◆ TASK BRIEF
Retype all the records with nothing changed.

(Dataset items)

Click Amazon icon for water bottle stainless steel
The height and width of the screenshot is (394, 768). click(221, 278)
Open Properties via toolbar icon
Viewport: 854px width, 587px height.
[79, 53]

◆ RESPONSE BOX
Click Amazon icon for water bottle stainless steel
The height and width of the screenshot is (394, 768). click(221, 278)
Open Properties via toolbar icon
Viewport: 854px width, 587px height.
[79, 53]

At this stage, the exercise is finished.